Deploy a QA-net (currently a 200-node network) with the new binaries. Ensure gossip logs are enabled by setting the daemon flags log-snark-work-gossip, log-txn-pool-gossip, and log-received-blocks.

Instructions for configuring and deploying a QA-net is roughly documented here: https://www.notion.so/codaprotocol/Testnet-deployment-notes-c1fbf8b8be9343b480f644c22d61ad85

Run the program scripts/minichaos.py after starting the network. It destroys random kubernetes pods, which one restarting tries to bootstrap/catchup to the network. Make sure to run it shortly (perhaps after most of the nodes are synced) after starting the network to test bootstrap/catchup during the first epoch.

Test

After the QA-net is deployed, perform the following sanity-check:

Sanity check

Search for any crashes by querying the logs on StackDriver (Goto https://console.cloud.google.com/kubernetes -> Workloads and find the pods running the nodes). Also, crashes and fatal errors from the logs are captured here: https://datastudio.google.com/u/1/reporting/1y_0-BzISi8OQEVa36_E4fqCG7VeNuaQw/page/Qe4EB The nodes are configured to restart upon crash for some of the known issues (#4295). Create issues for new ones.
Run scripts/ezcheck.sh locally by passing the namespace to check if all the nodes are synced and have the same state hash at their best tips. This requires kubectl and gcloud authentication.
Query the logs to confirm that the nodes are creating and/or receiving blocks and that the blocks include proofs and transactions. Some strings to look for: Received a block, apply_diff block info, Number of proofs ready for purchase:, Detailed diff creation log:
Connect an external node to the network and check if it syncs.

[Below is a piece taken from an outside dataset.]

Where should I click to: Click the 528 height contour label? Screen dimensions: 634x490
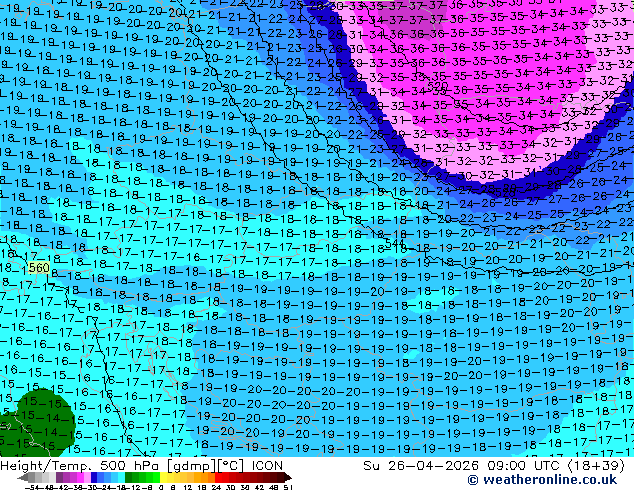505,192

Publish the multiaddresses of the seed nodes on #QA-net details channel for the rest of the team to connect to the QA-net. Seeds nodes can be looked up here: https://console.cloud.google.com/compute. Usually there are two seed nodes per tesnet, click on the seed node instance to go to the page that has details about the instance required to ssh into it.

docker exec -it <container> /bin/bash into coda-daemon container and follow this to get the multiaddress of the node. These are then published on the website (https://codaprotocol.com/docs/getting-started) for users to connect to the testnet.

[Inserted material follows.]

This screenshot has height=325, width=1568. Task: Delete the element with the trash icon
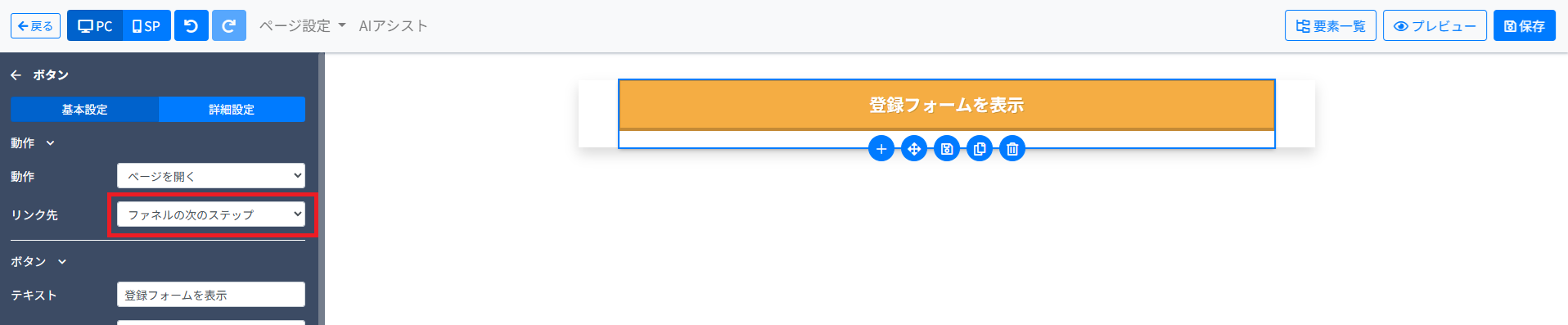pyautogui.click(x=1012, y=149)
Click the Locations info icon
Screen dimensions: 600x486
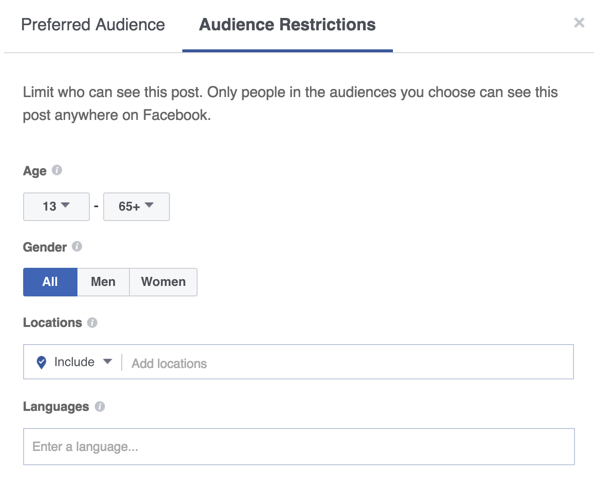tap(92, 323)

Alternatively, multiaddresses of seed nodes can be obtained from the daemon command of other nodes in the testnet which use them as initial peers (using -peer flag). Retrieve the daemon command using: kubectl exec -it <pod-id> --namespace <namespace> -c <container-name> cat /proc/10/cmdline

Any other node in the testnet can also be used as an initial peer to connect to the testnet. To obtain the multiaddress of non-seed nodes that are running on kubernetes, run kubectl exec -it <pod-id> /bin/bash --namespace <namespace> -c <container-name> and follow this.

Multiaddress

Run mina client status to get the IP address [IPADDR], Libp2p port [PORT] and peer id [PEERID] and combine them in the following format: /ip4/IPADDR/tcp/PORT/p2p/PEERID For example: /ip4/104.196.41.236/tcp/10001/p2p/12D3KooWAFFq2yEQFFzhU5dt64AWqawRuomG9hL8rSmm5vxhAsgr

Complete the challenges for the release

Connect to the QA-net from your machine and complete the protocol/product related challenges for the release. This is to test the features required for the challenges are working and also, may help the testnet guardian prepare for the kind of questions the community may have after the release. Note: Any challenge that is resource intensive like "make most snark works" should ideally be part of the QA-net configuration. For example: run multiple snark workers with different keys and fees to verify if they have been included. Alternatively, the guardian could run a snark worker locally for a couple of hours and check how many of them were included.

Check docs

Verify that online docs https://codaprotocol.com/docs/getting-started are updated and user journeys are consistent with the release.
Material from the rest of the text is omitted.